2019 Coral Players Championship

Tournament information
- Dates: 4–10 March 2019
- Venue: Preston Guild Hall
- City: Preston, Lancashire
- Country: England
- Organisation: World Snooker
- Format: Ranking event
- Total prize fund: £380,000
- Winner's share: £125,000
- Highest break: Neil Robertson (AUS) (140)

Final
- Champion: Ronnie O'Sullivan (ENG)
- Runner-up: Neil Robertson (AUS)
- Score: 10–4

= 2019 Players Championship (snooker) =

The 2019 Players Championship (officially the 2019 Coral Players Championship) was a professional snooker tournament that took place from 4–10 March 2019 in Preston, Lancashire, England.
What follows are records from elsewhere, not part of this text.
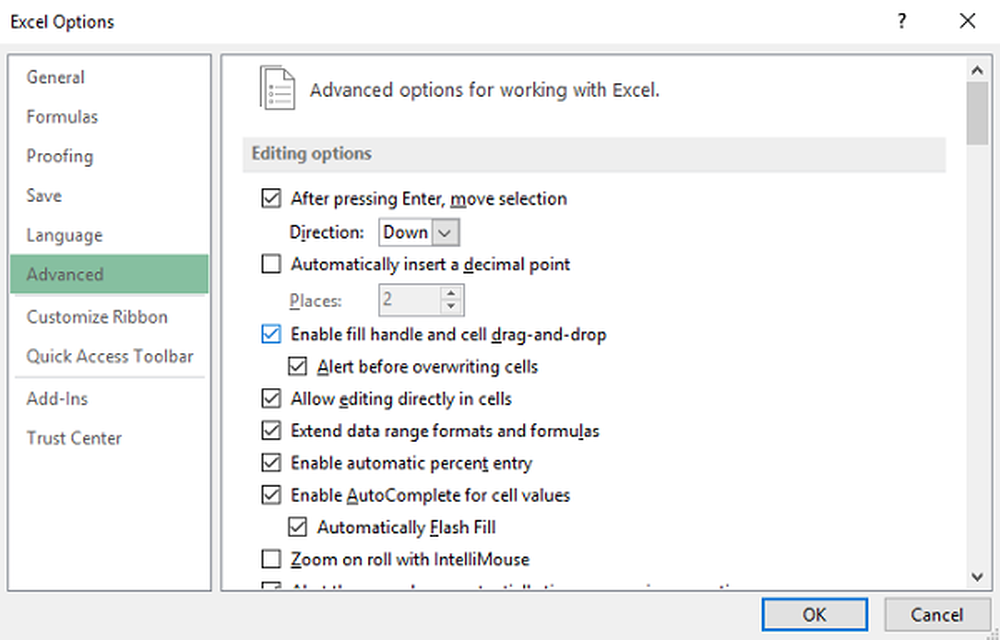Go to the Trust Center category
The height and width of the screenshot is (640, 1000).
(74, 438)
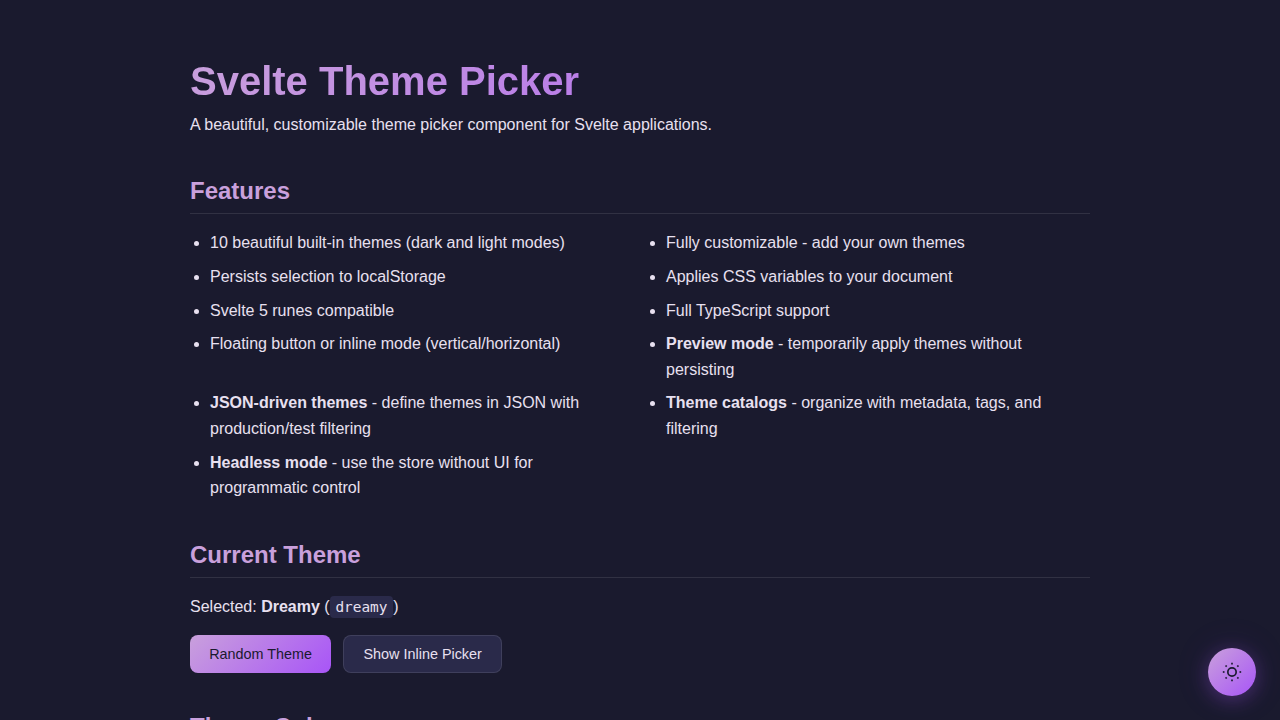The image size is (1280, 720).
Task: Click the Headless mode feature text
Action: 268,462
It was the sixteenth ranking event of the 2018/2019 season and a part of the newly created Coral Cup.

Ronnie O'Sullivan successfully defended his 2018 title by defeating Neil Robertson 10–4 in the final. This was O'Sullivan's 35th ranking title, one away from Stephen Hendry's record of 36 ranking titles. O'Sullivan made 3 centuries during the final, including one in the final match-winning frame; this was his 1,000th century break in competitive play, becoming the first player ever to reach that mark.

==Prize fund==
The breakdown of prize money for this year is shown below:

- Winner: £125,000
- Runner-up: £50,000
- Semi-final: £30,000
- Quarter-final: £15,000
- Last 16: £10,000

- Highest break: £5,000
- Total: £380,000

The "rolling 147 prize" for a maximum break: £5,000

==Seeding list==
The seedings were conducted on the basis of the one-year ranking list up to and including the 2019 Snooker Shoot Out.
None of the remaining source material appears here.